=== Data to use ===
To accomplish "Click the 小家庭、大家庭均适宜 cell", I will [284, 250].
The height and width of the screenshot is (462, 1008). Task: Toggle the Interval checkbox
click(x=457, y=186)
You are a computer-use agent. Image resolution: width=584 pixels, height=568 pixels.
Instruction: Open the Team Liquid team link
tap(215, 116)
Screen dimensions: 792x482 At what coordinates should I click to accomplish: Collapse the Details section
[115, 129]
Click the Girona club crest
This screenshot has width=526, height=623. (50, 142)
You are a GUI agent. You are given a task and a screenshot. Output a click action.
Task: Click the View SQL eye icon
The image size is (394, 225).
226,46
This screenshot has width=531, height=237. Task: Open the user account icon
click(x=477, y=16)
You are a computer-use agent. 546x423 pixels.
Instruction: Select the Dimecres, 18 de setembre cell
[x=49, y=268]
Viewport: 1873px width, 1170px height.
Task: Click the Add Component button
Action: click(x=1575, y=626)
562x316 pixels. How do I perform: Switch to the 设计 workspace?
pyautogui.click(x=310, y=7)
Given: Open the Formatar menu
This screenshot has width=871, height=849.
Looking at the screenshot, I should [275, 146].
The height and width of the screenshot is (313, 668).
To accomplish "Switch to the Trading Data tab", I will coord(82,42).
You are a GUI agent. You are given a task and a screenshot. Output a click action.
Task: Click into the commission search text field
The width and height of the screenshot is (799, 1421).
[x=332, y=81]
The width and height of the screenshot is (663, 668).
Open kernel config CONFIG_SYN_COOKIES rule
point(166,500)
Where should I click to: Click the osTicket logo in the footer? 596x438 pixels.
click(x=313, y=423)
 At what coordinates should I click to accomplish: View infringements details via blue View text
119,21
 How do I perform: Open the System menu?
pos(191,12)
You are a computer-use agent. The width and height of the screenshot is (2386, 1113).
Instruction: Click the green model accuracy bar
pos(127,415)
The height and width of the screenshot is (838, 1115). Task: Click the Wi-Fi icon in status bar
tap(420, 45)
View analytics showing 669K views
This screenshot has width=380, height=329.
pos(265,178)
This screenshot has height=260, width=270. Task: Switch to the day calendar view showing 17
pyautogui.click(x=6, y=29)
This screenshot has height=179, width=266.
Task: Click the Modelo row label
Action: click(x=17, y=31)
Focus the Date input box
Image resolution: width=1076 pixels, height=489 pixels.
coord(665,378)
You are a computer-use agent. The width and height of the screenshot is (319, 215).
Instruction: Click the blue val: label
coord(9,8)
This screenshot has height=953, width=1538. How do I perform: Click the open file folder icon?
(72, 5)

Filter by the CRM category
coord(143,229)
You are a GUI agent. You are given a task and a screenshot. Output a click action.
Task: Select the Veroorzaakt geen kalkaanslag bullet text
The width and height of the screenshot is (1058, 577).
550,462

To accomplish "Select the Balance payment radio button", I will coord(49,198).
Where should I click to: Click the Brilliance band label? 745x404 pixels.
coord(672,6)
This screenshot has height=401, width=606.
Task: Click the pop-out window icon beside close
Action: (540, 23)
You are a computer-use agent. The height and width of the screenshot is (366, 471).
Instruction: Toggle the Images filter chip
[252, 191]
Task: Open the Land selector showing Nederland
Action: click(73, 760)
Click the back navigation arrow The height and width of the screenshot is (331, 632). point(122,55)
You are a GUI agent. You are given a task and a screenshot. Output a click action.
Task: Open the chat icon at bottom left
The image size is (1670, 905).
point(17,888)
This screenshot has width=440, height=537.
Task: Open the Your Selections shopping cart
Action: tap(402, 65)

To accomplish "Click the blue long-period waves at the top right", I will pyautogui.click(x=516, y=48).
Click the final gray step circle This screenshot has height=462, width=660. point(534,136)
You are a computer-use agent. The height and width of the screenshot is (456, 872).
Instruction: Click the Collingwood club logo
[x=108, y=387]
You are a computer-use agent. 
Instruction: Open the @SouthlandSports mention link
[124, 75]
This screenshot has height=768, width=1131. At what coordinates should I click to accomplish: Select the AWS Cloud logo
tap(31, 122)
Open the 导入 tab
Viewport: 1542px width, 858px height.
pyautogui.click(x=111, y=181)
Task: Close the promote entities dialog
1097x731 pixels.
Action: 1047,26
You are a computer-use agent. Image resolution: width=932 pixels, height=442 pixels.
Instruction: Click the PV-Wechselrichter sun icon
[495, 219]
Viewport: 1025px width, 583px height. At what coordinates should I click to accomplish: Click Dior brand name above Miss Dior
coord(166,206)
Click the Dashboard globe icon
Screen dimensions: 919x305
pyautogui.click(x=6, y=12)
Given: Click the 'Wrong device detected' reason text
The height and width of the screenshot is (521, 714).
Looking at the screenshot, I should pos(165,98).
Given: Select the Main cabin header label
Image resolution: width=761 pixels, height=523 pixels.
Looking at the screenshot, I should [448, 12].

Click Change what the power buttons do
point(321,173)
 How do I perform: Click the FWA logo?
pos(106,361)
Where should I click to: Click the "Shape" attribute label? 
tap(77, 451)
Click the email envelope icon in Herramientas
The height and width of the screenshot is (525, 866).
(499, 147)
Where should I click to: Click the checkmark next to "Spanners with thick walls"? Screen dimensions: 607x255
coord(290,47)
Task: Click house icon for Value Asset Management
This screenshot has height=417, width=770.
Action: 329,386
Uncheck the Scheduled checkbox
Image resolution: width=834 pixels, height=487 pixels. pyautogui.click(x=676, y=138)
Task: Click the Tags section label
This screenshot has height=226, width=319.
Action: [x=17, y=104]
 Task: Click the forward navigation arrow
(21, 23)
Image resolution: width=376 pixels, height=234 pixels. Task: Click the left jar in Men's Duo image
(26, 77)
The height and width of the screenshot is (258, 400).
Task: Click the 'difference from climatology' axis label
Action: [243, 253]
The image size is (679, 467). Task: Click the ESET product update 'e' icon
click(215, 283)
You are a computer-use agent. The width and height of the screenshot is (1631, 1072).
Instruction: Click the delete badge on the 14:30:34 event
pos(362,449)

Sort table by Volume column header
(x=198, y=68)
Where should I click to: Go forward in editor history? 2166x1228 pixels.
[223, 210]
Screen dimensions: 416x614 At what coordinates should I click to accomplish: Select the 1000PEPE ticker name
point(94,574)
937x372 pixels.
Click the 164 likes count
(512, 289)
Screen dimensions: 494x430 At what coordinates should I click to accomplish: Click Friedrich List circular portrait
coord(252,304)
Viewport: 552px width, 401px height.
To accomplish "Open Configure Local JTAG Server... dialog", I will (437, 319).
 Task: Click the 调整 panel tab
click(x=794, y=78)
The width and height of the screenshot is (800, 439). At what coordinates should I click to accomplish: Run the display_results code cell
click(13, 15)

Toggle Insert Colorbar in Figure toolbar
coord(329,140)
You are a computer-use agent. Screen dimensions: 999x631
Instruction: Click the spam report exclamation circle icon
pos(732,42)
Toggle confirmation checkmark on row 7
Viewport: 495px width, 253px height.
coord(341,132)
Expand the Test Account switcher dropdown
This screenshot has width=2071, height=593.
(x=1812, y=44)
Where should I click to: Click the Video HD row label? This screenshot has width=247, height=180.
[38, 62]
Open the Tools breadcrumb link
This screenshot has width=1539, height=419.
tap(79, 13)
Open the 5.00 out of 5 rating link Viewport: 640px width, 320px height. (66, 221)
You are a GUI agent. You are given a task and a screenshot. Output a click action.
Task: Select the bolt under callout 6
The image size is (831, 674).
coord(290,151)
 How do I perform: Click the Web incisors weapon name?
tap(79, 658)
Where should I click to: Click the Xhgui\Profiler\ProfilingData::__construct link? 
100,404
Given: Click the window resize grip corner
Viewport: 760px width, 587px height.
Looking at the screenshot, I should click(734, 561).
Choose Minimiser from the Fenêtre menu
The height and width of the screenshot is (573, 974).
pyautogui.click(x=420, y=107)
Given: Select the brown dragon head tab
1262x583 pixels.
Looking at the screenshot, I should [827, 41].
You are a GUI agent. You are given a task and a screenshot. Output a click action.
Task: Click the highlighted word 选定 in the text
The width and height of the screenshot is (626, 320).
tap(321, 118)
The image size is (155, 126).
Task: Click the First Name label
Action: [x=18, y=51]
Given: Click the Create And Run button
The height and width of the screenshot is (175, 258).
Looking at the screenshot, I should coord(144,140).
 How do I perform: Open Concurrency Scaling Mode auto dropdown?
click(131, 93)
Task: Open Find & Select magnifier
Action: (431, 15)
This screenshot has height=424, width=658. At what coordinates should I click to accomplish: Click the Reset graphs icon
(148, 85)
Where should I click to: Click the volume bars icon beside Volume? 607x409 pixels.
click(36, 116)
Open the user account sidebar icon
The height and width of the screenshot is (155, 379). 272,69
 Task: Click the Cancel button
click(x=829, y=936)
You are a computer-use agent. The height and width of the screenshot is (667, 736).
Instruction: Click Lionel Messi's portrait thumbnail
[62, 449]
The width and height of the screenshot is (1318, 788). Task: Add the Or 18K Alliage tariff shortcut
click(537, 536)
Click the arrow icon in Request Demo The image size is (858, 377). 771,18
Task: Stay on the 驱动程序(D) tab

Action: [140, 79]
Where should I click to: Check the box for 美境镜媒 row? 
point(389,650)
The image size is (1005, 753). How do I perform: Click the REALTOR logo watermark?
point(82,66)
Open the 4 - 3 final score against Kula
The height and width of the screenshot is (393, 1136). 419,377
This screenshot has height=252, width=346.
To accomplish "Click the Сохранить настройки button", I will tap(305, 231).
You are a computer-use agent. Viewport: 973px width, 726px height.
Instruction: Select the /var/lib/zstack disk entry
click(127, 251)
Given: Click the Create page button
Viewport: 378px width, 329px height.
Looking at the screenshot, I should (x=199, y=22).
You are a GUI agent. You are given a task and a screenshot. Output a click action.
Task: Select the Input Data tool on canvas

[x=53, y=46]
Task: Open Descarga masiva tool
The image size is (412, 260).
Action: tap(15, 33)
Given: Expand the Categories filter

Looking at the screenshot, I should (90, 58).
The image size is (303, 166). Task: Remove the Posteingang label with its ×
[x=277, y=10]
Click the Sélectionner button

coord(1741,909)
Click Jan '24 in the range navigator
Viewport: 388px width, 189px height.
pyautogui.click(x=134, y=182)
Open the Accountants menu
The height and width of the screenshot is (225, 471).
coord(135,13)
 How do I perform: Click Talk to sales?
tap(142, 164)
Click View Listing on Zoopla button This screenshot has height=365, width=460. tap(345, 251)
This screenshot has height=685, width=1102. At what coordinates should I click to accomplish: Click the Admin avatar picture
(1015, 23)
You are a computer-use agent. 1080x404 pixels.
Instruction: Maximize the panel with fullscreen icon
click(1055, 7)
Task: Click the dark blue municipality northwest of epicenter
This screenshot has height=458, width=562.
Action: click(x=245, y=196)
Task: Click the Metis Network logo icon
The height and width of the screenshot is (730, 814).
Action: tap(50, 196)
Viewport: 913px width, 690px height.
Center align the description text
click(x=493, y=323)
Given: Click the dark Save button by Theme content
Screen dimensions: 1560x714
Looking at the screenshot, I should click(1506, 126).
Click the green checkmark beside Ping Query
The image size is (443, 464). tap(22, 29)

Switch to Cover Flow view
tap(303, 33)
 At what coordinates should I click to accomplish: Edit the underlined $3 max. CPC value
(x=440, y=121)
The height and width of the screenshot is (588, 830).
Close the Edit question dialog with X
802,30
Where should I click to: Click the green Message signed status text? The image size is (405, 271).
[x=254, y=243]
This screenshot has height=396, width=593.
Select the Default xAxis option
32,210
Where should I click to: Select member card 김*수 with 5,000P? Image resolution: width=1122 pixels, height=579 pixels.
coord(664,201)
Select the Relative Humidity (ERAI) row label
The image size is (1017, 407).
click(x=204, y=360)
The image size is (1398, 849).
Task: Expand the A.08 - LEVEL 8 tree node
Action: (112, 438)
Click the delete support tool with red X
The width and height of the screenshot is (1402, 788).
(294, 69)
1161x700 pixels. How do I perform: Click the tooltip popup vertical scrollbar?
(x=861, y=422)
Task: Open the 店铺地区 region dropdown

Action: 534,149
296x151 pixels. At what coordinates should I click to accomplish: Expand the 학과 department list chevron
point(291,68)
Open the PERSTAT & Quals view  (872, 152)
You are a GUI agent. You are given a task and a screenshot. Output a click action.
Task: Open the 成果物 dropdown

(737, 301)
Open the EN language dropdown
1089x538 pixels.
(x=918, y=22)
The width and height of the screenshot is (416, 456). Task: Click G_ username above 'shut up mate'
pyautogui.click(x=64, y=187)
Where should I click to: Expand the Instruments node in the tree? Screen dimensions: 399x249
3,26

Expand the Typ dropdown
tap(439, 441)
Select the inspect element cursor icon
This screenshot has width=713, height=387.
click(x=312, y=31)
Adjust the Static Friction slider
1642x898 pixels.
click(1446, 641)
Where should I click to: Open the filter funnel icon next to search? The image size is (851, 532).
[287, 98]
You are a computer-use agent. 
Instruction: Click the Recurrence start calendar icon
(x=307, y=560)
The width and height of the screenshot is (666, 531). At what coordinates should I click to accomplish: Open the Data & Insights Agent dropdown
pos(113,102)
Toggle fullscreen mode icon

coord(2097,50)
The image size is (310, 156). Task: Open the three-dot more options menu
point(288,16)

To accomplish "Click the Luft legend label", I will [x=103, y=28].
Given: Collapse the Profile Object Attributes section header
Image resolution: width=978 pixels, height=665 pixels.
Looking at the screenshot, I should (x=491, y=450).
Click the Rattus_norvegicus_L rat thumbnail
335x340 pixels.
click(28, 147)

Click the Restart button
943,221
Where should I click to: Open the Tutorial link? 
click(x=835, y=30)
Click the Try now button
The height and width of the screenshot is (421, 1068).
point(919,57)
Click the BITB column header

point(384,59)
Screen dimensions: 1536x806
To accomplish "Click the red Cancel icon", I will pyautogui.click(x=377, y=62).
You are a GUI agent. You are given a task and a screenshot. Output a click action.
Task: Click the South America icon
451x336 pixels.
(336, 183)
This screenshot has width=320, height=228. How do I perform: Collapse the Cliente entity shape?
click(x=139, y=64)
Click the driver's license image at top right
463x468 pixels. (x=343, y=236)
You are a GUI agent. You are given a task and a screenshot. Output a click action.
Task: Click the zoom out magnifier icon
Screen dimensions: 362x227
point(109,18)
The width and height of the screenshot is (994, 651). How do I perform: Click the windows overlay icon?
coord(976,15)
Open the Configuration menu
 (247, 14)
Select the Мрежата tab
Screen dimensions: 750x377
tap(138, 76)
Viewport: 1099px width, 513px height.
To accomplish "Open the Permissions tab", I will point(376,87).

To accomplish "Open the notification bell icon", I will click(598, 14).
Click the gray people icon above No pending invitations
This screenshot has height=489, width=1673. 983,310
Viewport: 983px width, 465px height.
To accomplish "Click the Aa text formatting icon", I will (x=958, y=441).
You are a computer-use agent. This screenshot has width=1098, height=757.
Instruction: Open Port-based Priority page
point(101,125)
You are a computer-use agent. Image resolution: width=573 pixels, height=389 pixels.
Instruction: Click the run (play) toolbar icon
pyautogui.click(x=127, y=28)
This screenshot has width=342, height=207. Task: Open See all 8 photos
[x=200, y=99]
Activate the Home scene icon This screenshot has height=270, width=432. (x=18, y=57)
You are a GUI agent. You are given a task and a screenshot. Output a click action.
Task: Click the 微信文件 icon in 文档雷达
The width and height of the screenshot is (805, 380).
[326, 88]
===
Copy the rows above word for word, from the line containing "Click View Listing" through the line containing "Action: tap(50, 196)", both included.

Click View Listing on Zoopla button This screenshot has height=365, width=460. tap(345, 251)
This screenshot has height=685, width=1102. At what coordinates should I click to accomplish: Click the Admin avatar picture
(1015, 23)
You are a computer-use agent. 1080x404 pixels.
Instruction: Maximize the panel with fullscreen icon
click(1055, 7)
Task: Click the dark blue municipality northwest of epicenter
This screenshot has height=458, width=562.
Action: click(x=245, y=196)
Task: Click the Metis Network logo icon
The height and width of the screenshot is (730, 814).
Action: tap(50, 196)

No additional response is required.